Among their many goals, school officials hope to develop a health care system that rewards doctors for their patients’ care, recovery and wellbeing, rather than merely paying them by the procedure or service.

Medicare, for example, has already shifted more toward this model for some joint replacements, Kahlon said. While before it would pay hospitals for a hip replacement surgery itself, she said, it now looks at a patient’s outcomes over a three-month period.

“So now hospitals have to worry about what happens in the home, which they should’ve been worried about all along but weren’t because they weren’t paid for it,” she said.

That creates a range of opportunities for new technologies, everything from devices that help prevent falls to apps that facilitate daily feedback between a patient and doctor.

To build on those opportunities, Kahlon said, the school hoped to find someone with both local and national connections. She said they did so with Price.

In her new role, Price will help identify and attract the entrepreneurs and technologies that fit these emerging models of care. The school will co-innovate and co-invest, she said, with the new technologies potentially shaping the developing care platforms as much as the platforms shape the technologies.

Locally, Price might be best known for Front Gate Solutions, an online ticket-purchasing company she founded in 2003 as an alternative to Ticketmaster and other large companies. It was acquired last year by Live Nation.

“My personal goal was to pick an industry where I felt I could make meaningful change,” she said. “I’m at that point in my career where I can go do something crazy like this.”

While Price has experience advising and working with health care startups, she said it might seem counterintuitive to bring in someone with an information technology and entertainment background. But in many ways, the Internet’s transformation of the music, television and movie industries parallels the changes that are starting to sweep through parts of the U.S. health care system.

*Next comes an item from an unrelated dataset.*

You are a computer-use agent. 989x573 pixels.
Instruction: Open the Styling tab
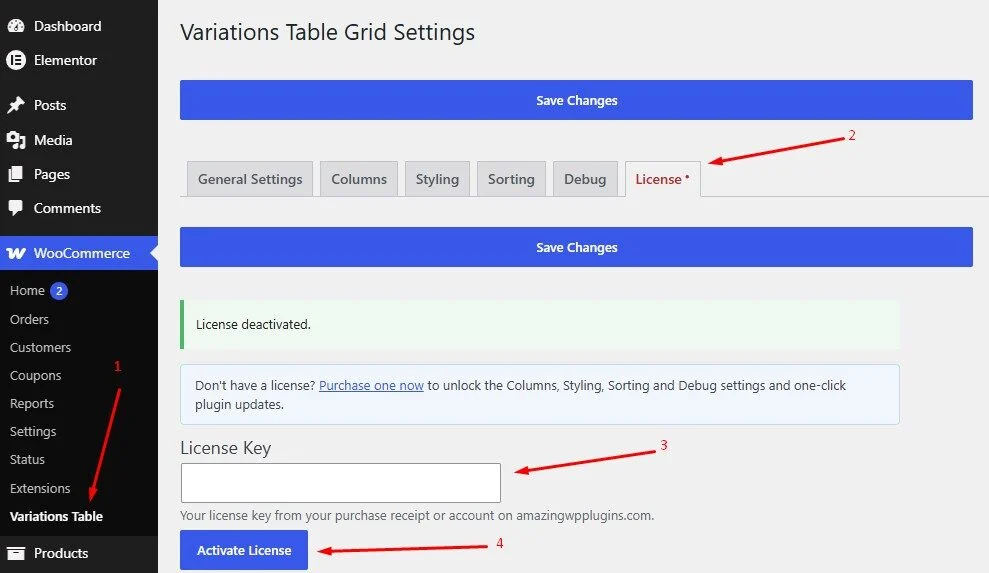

“I’ve been at the center of both the good and the bad of technology and innovation changing the way ecosystems do business,” she said. The medical school and its regional partners “have a huge opportunity to influence the future of health care and be the center of digital health.”

Austin has the collaborative and entrepreneurial environment to foster those changes, Price said. But as with any budding technology, someone has to take the risks inherent in taking ideas to the market. That means finding investors and entrepreneurs who are willing to accept what might be an unusually long development process — one that can depend on transformation of the health care payments as a whole.

“That for me is part of the reason I want to be on the Dell Medical team,” Price said. “They’re in a position to negotiate and navigate the payment side of it, as well as creating a fast track that enables early stage digital-health companies to have an opportunity to interact with the health care ecosystem.”